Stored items

- Opening Delimiter -

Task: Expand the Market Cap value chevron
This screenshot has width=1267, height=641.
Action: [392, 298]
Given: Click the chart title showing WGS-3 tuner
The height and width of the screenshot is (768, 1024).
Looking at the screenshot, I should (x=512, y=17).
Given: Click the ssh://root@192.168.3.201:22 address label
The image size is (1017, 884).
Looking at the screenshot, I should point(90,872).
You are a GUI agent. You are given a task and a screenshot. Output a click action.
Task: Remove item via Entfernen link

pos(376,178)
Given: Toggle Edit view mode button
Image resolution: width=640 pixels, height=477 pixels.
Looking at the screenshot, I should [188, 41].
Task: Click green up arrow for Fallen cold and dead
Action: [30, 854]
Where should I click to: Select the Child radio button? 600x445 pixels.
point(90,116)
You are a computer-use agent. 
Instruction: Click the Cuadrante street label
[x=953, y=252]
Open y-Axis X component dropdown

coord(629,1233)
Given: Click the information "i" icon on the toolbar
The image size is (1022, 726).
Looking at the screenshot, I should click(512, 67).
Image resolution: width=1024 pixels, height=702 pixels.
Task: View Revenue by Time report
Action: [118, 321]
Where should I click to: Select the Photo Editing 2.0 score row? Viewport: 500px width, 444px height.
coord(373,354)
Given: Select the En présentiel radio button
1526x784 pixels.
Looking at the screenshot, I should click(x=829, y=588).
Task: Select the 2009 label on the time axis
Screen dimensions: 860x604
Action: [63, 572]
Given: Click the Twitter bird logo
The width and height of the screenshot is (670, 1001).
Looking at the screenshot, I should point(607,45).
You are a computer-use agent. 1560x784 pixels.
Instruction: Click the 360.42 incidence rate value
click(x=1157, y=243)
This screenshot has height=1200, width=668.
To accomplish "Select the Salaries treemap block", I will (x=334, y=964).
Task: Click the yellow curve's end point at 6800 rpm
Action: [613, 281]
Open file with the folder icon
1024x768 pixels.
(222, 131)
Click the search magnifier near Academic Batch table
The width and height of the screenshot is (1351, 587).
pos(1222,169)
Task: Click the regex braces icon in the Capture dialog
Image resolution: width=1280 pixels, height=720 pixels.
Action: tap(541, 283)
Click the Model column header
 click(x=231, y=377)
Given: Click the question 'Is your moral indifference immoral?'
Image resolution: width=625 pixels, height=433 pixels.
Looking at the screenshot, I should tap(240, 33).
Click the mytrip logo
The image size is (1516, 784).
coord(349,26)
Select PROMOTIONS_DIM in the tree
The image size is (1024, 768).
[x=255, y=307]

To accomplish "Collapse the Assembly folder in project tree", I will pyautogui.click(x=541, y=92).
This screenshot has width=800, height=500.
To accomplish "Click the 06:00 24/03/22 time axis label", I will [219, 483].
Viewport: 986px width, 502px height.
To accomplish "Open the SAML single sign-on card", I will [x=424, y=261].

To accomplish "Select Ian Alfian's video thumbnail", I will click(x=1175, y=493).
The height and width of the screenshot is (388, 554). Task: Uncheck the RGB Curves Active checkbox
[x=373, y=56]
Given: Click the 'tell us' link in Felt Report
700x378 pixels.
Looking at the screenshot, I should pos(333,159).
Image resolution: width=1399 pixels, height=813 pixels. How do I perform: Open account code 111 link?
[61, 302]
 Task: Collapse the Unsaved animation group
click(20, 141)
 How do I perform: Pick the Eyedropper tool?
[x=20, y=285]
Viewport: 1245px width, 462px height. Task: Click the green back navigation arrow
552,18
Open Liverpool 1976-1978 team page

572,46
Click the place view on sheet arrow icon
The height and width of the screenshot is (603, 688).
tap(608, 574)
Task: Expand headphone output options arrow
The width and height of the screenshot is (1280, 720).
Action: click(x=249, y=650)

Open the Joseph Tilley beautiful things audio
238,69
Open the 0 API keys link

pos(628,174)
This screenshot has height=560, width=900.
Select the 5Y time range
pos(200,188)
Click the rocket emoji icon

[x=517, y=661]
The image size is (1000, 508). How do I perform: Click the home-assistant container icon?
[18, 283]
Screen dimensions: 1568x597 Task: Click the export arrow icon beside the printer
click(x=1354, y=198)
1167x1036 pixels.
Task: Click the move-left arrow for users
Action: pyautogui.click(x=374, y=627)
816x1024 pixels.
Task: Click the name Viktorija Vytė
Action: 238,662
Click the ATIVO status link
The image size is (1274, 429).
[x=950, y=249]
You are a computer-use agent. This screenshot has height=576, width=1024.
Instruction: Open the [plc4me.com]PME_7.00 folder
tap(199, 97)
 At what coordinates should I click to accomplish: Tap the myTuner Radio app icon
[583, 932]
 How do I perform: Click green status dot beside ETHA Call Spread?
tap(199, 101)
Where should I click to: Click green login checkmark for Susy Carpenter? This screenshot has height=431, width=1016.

- Closing Delimiter -

Task to complete
A count is needed of the lines in this data that contain "computer"; give the number and no other text.

Your response
3